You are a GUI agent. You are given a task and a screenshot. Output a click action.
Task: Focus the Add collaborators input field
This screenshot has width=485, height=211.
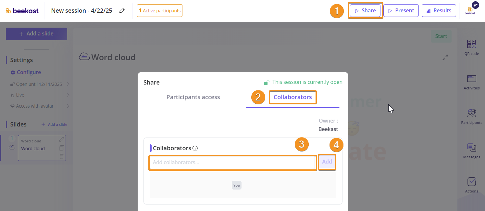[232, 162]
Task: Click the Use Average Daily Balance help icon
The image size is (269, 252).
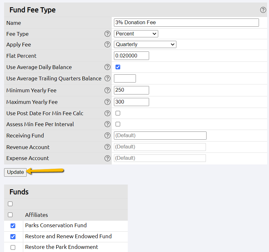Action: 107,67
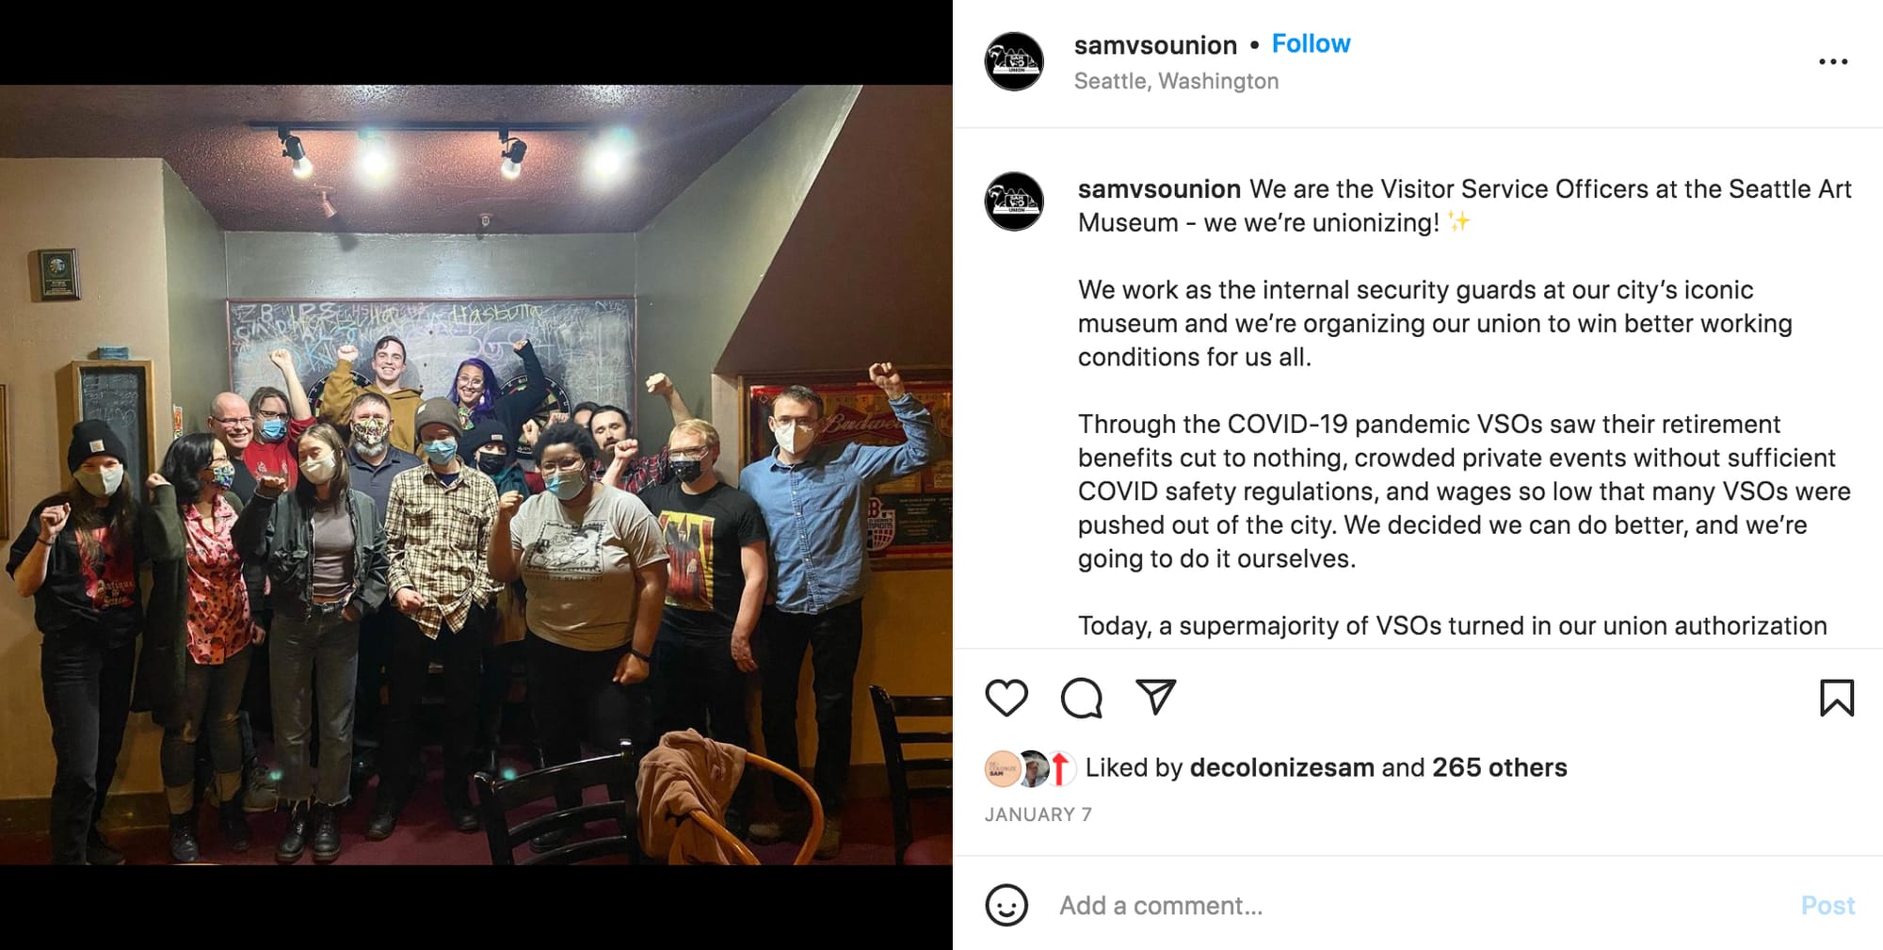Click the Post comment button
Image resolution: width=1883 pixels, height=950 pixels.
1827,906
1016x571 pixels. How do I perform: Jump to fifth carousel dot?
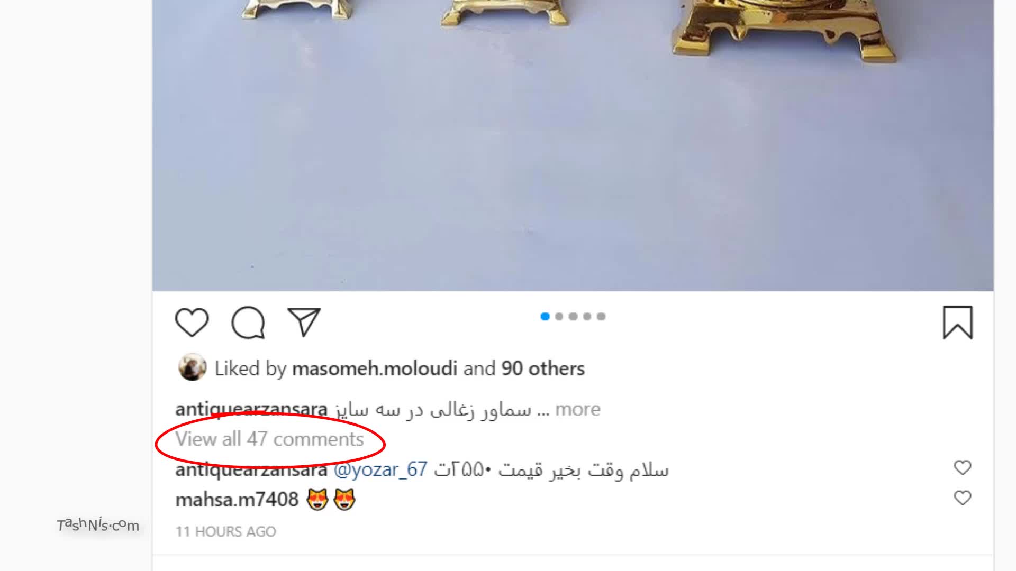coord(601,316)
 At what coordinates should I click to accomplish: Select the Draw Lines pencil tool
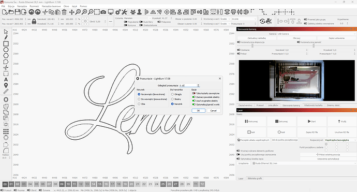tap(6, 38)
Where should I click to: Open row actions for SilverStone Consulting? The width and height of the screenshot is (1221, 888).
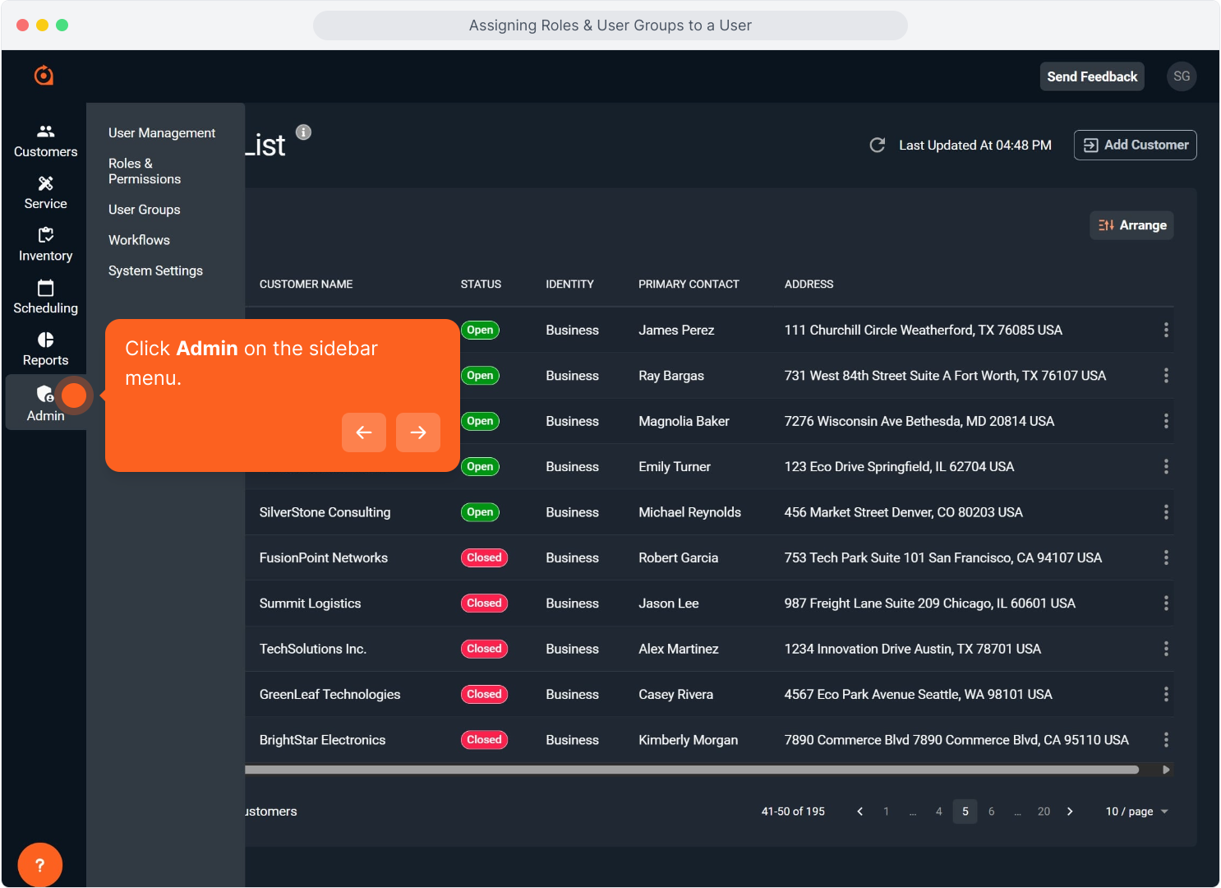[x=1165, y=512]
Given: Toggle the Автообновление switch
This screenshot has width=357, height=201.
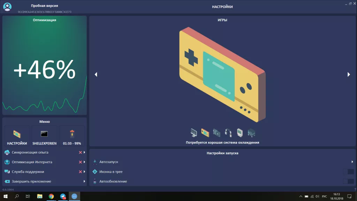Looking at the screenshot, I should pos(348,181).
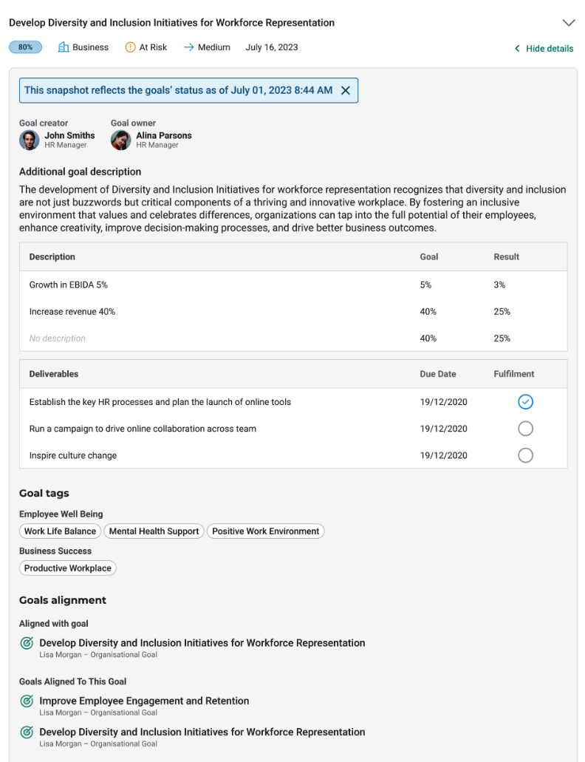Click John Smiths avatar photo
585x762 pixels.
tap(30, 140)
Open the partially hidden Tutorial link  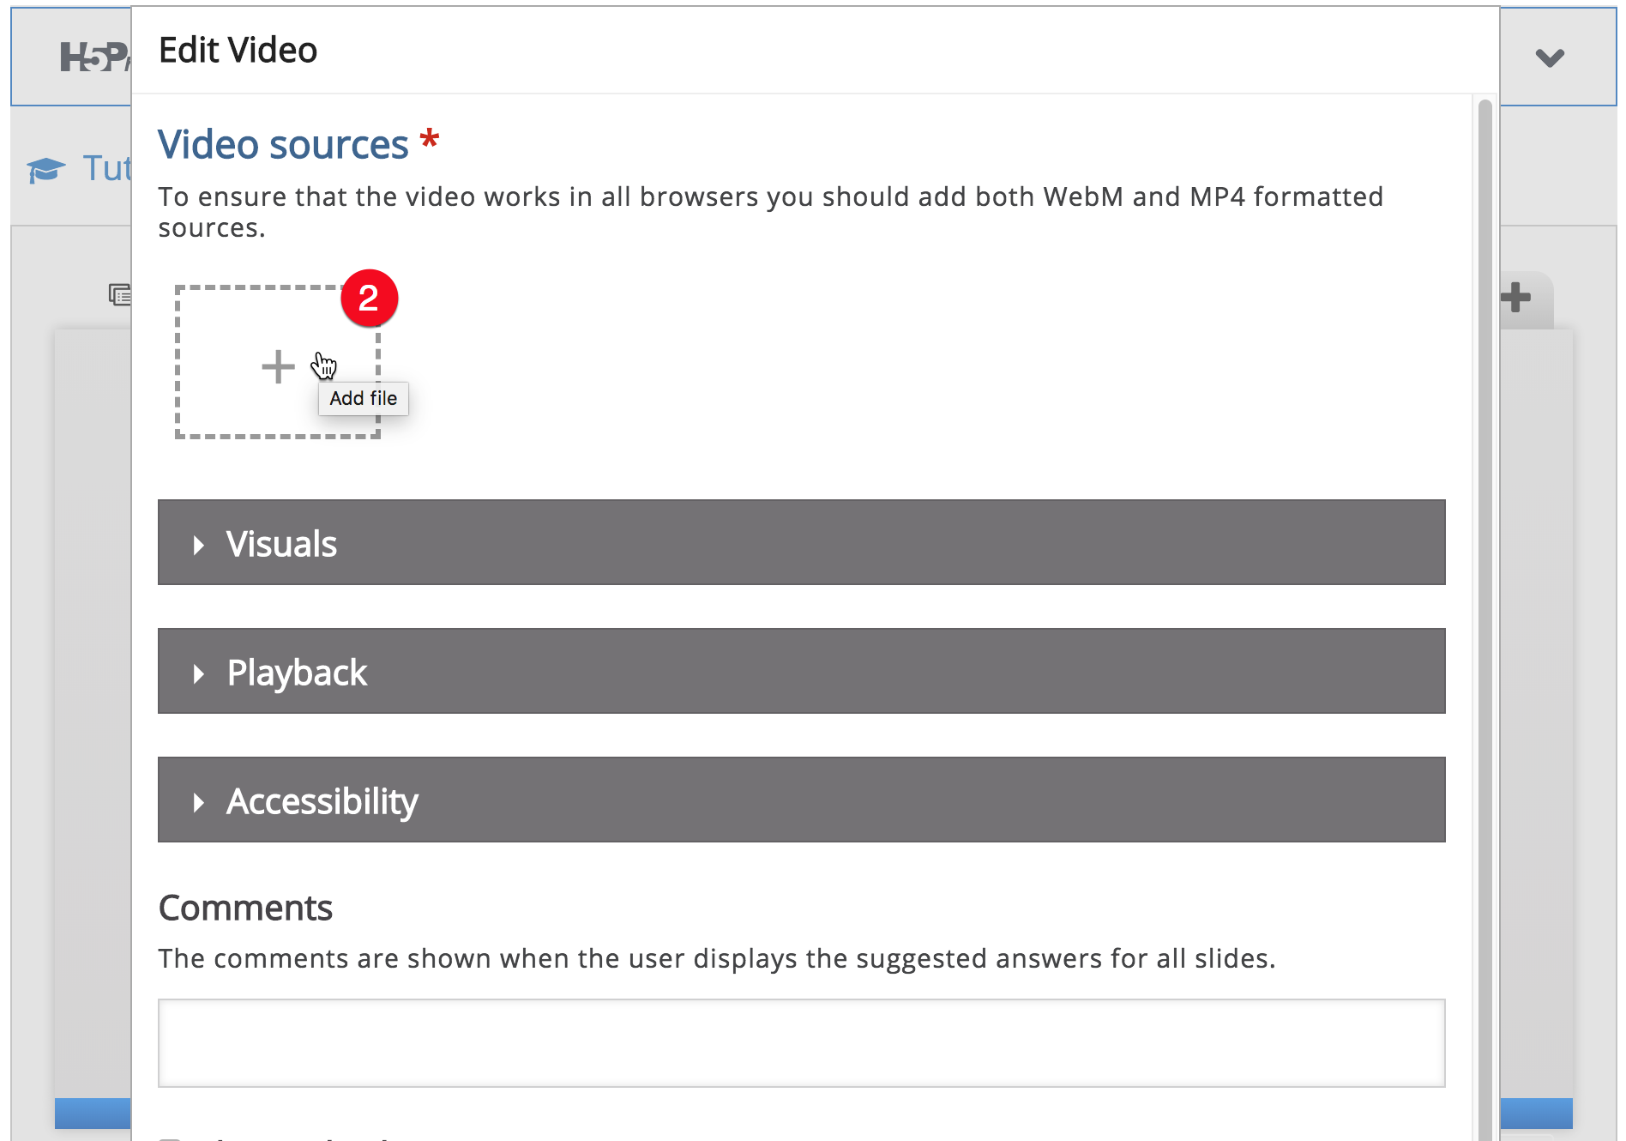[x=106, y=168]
::::::
* [Problem to solve] Begin at the first line of the material and copy each line exactly through the one containing "Task: Click the". Omit pictures.

* [Answer space]
You are a GUI agent. You are given a task and a screenshot. Output a click action.
Task: Focus the Add collaborators input field
This screenshot has width=485, height=211.
[232, 162]
Task: Click the Use Average Daily Balance help icon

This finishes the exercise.